I have been attracted by the book title ever since I laid an eye on it. I have always been a worrier and an over-thinker, and calming the f*ck down seemed to be a plausible solution!
The author started off great, like most self help books, she promised of the magic that her methods mentioned in the book could help you to stop worrying.
I must say she has a great sense of humor that she better utilize it for stand up comedy or writing books intended for laughing. Yet it was nice to get this vibe while reading, I couldn’t help but laugh for the metaphors and jokes she has been planting around.
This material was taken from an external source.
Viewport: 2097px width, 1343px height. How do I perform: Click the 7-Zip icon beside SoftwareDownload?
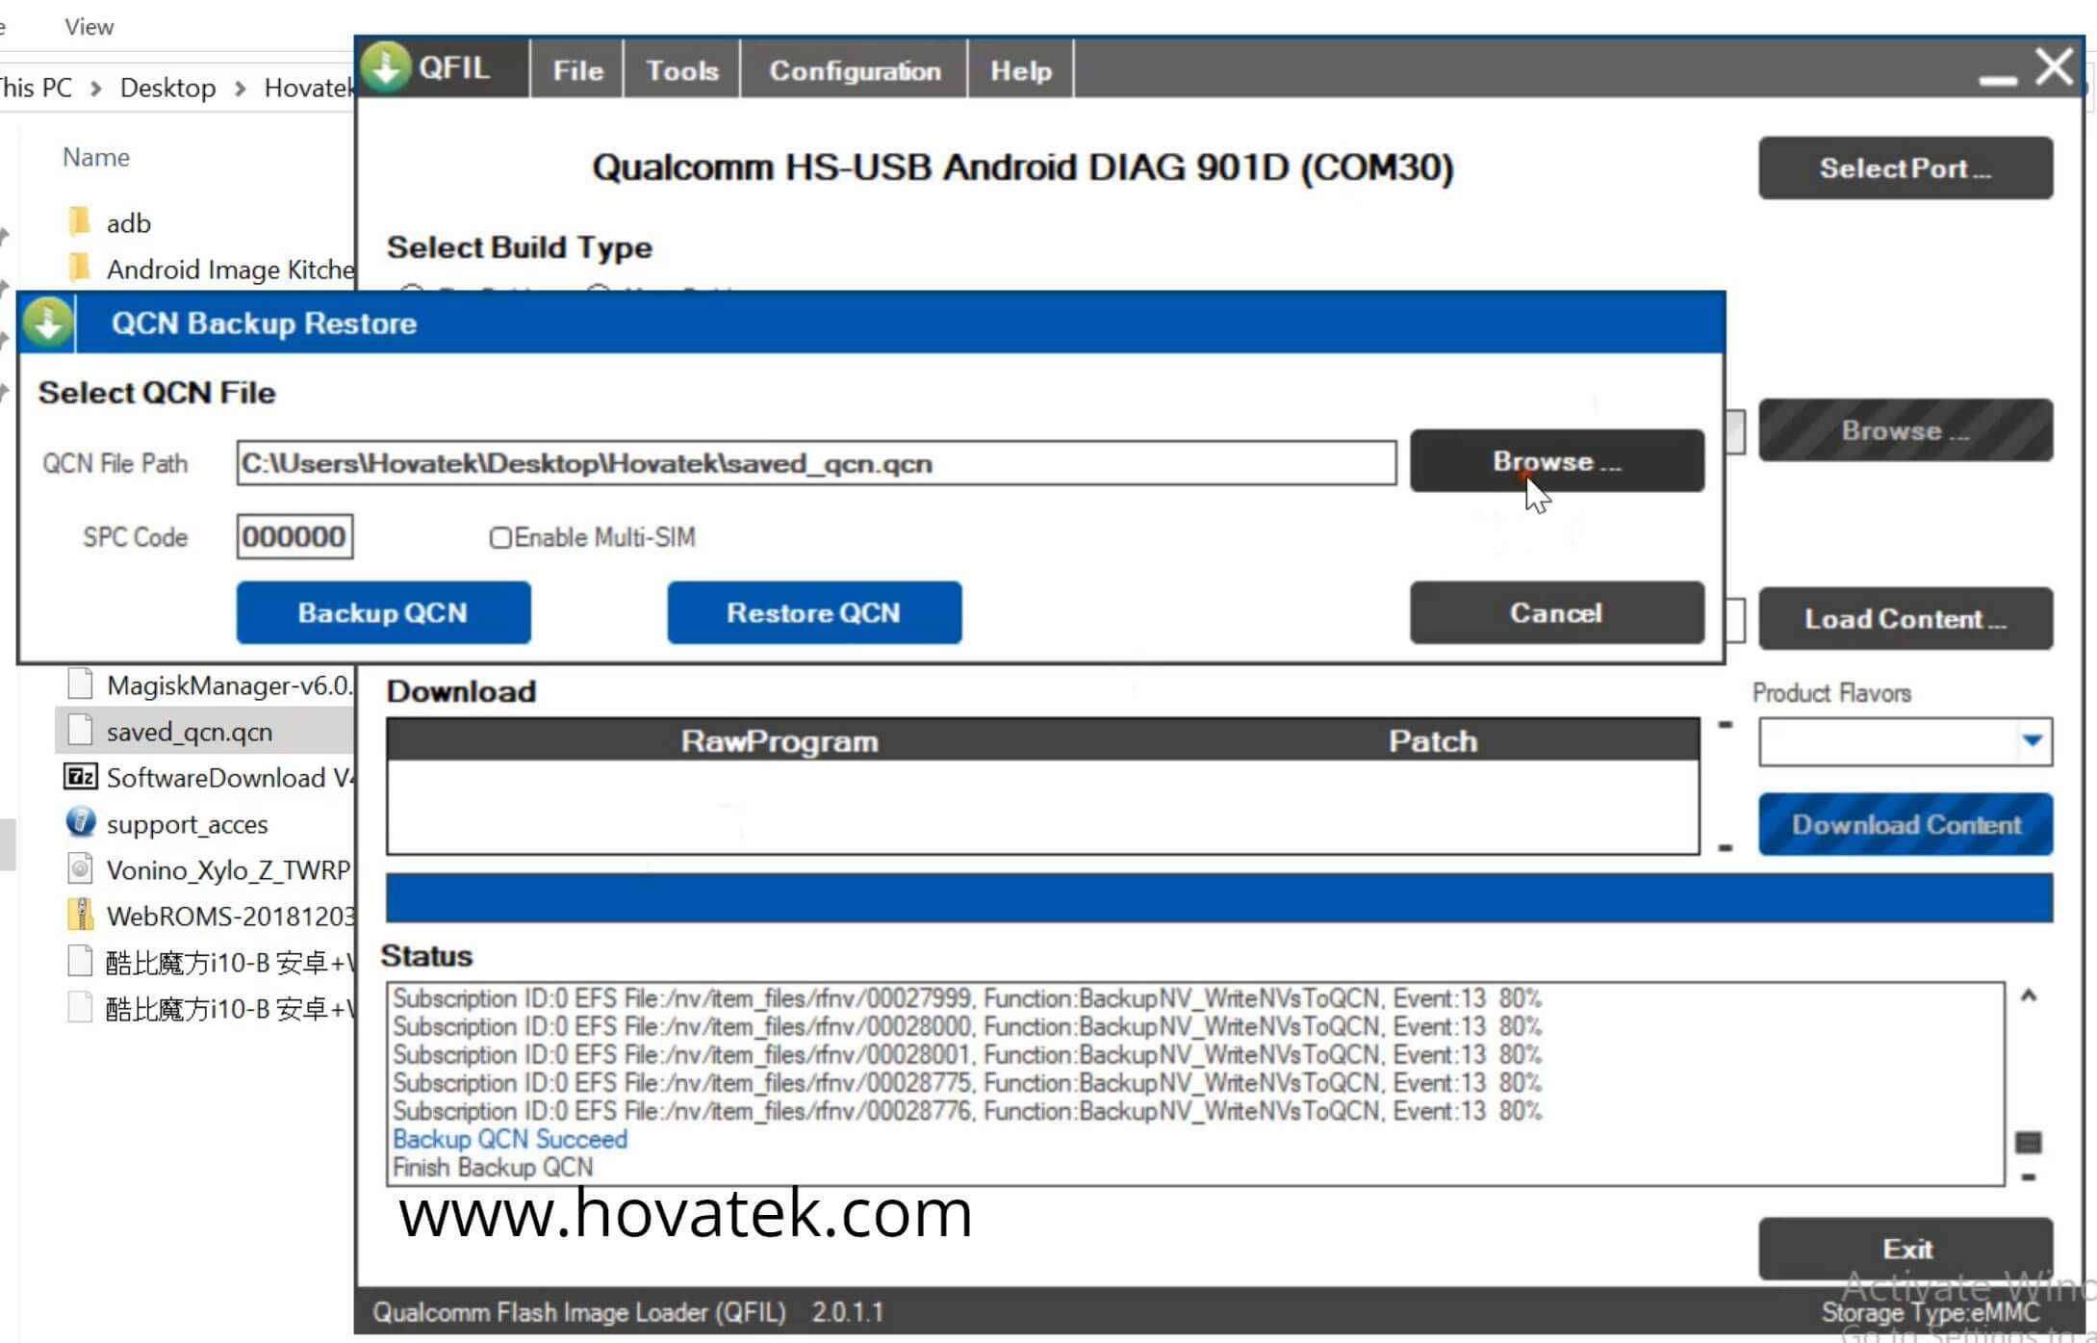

Although that would make it less tense to read, it was gradually over used across the book that it started to get boring and repetitive.
As in most self help books, the ideas they are presenting to the readers can be explained with the necessary details in a few pages, yet the tend to elongate by stuffing unnecessary and very personalized examples to get it into a 200 pages. The last chapter was completely useless with a naive problem where she built upon building different scenarios. Moreover, and as most of the self help authors try to market their other books through their other books which turns out tiresome and in fact leaving you with an opposite effect.
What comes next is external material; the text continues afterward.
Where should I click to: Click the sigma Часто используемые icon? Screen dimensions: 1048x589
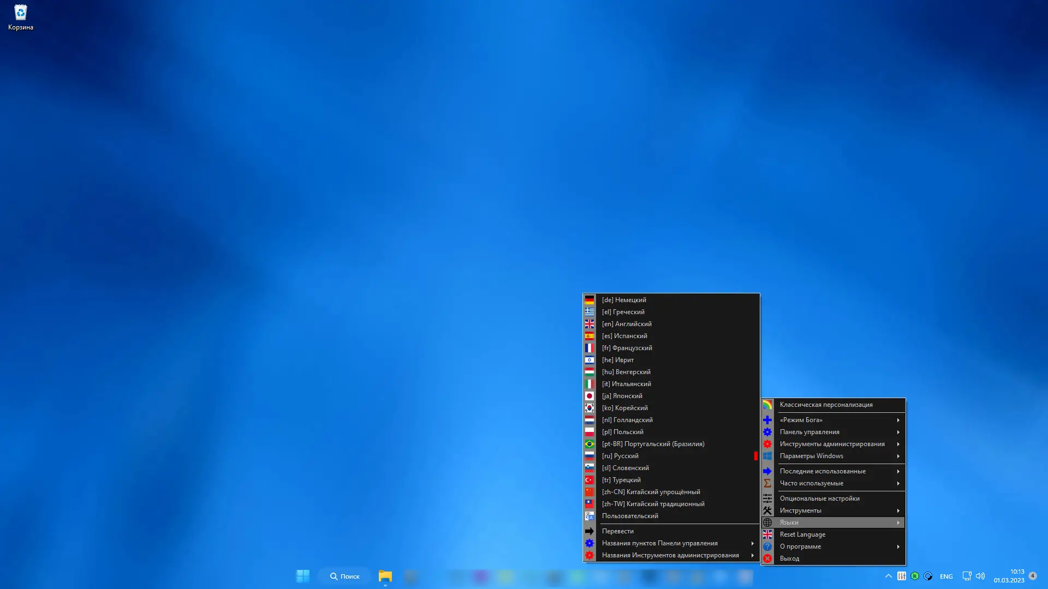pos(767,483)
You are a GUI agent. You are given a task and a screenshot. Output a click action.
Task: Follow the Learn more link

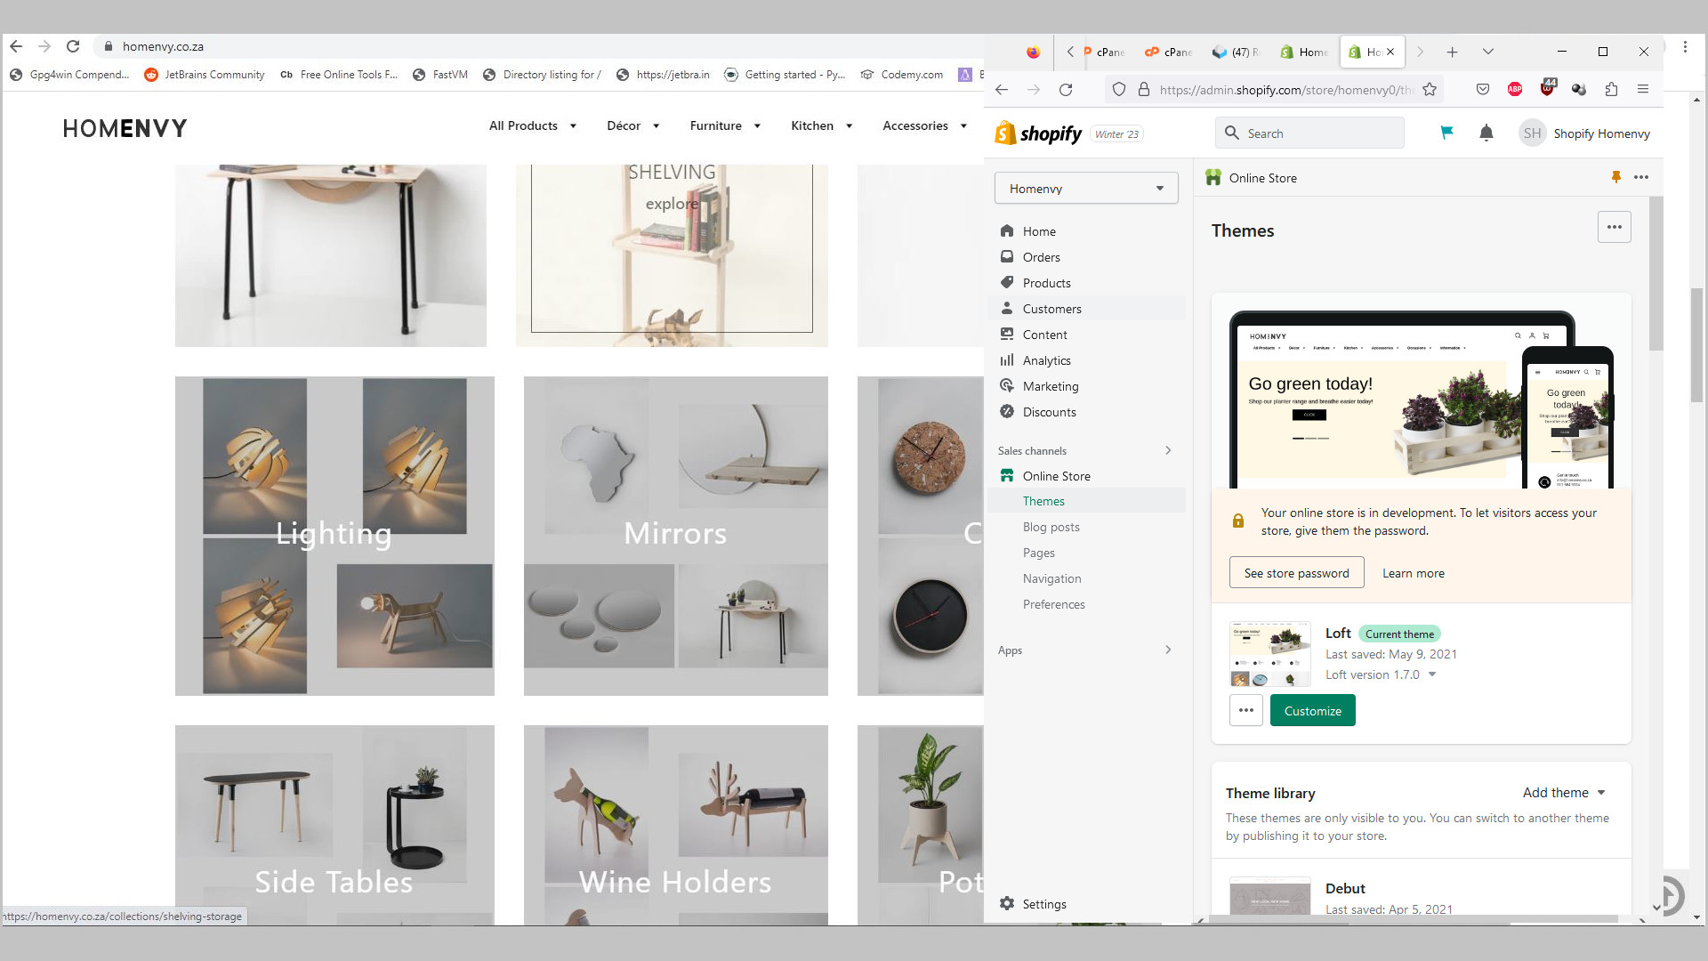pos(1413,573)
The sole idea Sarah Knight was appreciatively trying to capture to help you calm down can be summarized simply as follows, which I see helpful by the way:
- If something is highly unlikely to happen, why are you worrying about it?
- And if it's far off in the distance, why are you worrying about it NOW?
- Oh, and is this something you can control? No? Hm. Then there's no reason you should be spending your precious time, energy, and money on it at all.
Another idea that would incorporate was thankfully summarized as such:
- Can I control it?
• If not, can I accept that reality, stop worrying about it, and conserve freakout funds?
• If I can't stop worrying about it, can I convert freakout funds to productive, helpful, effective worrying that will prevent or mitigate it?
I trust these two advices along with her sense of humor would make the book a 2.5 star. So will bring it up to a good 3 but nothing more.
As a worrier and over thinker myself, I deep down think that the sole solution is to put a value on stuff going around. Life all in all is not worthy, in the end, we are all reaching for an inevitable departure whether we like it or not. I think it doesn’t make sense to worry about things that won’t last. Worrying about work and job, for instance, is legitimate, however, we must always remember it is not the end of the world!
We should only worry about the everlasting life that awaits us which, to a worrier, seems to be the least of my fears! I wonder why?!